Compared with pre-pandemic levels, Ocado's retail sales in the quarter were up 31.7%.

'Pre-Covid rhythm'

"The last quarter has been encouraging for Ocado Retail despite the clearly evident challenges the industry and consumers are facing," said Melanie Smith, Ocado Retail's boss.

"As we have seen since the end of Covid restrictions, the value of the average basket and shape of the week continue to normalise as we return towards the rhythm of our pre-Covid lives."

Although it saw a 15% drop in the average customer's basket size, Ocado said it was encouraged by an increase in the number of new shoppers on the platform.

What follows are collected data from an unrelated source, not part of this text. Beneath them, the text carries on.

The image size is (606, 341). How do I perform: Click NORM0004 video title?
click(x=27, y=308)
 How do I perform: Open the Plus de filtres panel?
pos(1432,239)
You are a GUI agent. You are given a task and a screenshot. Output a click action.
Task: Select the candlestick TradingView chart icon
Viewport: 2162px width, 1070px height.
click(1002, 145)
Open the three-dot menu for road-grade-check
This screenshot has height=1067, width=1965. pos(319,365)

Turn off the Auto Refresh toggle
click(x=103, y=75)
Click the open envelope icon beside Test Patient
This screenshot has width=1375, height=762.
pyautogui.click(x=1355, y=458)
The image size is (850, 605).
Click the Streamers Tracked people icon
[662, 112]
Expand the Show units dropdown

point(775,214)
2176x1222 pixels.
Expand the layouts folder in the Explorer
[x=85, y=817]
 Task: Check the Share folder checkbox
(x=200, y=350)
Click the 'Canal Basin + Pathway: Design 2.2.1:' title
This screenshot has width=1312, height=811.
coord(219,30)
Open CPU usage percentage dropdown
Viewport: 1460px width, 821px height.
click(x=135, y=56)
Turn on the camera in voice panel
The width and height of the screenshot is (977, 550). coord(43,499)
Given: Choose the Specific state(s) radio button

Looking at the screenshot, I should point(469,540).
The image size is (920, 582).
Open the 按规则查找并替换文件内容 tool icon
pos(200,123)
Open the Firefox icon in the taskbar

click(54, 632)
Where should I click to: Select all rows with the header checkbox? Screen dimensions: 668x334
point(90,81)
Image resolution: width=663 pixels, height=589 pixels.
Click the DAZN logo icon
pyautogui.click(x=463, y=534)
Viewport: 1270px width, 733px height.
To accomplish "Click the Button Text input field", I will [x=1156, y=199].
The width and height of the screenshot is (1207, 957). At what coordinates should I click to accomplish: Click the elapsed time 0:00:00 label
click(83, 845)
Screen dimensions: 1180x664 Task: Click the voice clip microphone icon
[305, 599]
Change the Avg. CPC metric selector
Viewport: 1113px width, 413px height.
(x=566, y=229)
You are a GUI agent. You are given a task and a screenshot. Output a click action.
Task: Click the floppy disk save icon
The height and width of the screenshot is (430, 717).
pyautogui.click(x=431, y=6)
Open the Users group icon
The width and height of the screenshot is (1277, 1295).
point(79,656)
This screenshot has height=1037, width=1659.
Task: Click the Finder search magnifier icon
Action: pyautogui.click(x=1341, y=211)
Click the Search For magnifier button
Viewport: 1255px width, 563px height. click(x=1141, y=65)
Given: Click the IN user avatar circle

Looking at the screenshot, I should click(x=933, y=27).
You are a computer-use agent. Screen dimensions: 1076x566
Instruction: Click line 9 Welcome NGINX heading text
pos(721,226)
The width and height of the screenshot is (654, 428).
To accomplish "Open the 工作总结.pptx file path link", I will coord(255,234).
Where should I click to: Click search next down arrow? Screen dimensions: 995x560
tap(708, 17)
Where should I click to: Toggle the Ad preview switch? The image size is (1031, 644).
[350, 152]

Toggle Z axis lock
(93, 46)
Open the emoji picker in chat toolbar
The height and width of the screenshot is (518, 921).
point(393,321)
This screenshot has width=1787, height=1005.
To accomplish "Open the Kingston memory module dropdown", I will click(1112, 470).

But the retailer acknowledged that war in Ukraine and uncertainty over how demand will change during the cost of living crisis meant it was difficult to predict sales.

It said it had increased the prices of some products already "where costs could not be mitigated".

However, it is not yet seeing price rises as high as the current rate of inflation, which stands at 5.5% - the highest level seen in 30 years.

The group also insisted that it was a "price follower", which tries to match the prices of its big competitors.

Tesco's chairman warned recently that "the worst is yet to come" on rising food prices.

John Allan told the BBC he was aware people were on very tight budgets and having to choose between food and heating "troubles us", but added that grocers and suppliers were not immune from rising energy costs.

Ocado noted that it might be affected by rising energy costs in particular, due to the amount required to power the refrigerators in its distribution hubs and fuel required for its drivers.

Separately, online delivery giant Deliveroo reported that its losses have deepened as the costs of its rapid expansion stack up.

The company posted a £298m pre-tax loss for the year, compared with a £213m loss in 2020, but stressed that it had a long-term plan for profitability.

It said its heavy losses for the past year were driven by big investments in marketing and technology improvements as it sought to keep up the momentum of orders being boosted during lockdowns, similar to Ocado.

In its UK business, order numbers increased by 72%. But it also predicted a slowdown in growth over the coming year.

Susannah Streeter, senior markets analyst at Hargreaves Lansdown, said: "For now it does appear that some pandemic habits are sticking around, with restaurant deliveries staying popular, on-call groceries increasingly in demand and a growing source of revenue for Deliveroo.

"But the cost-of-living squeeze is intensifying and as savings are eaten away, there may be less appetite to pay for an easier life."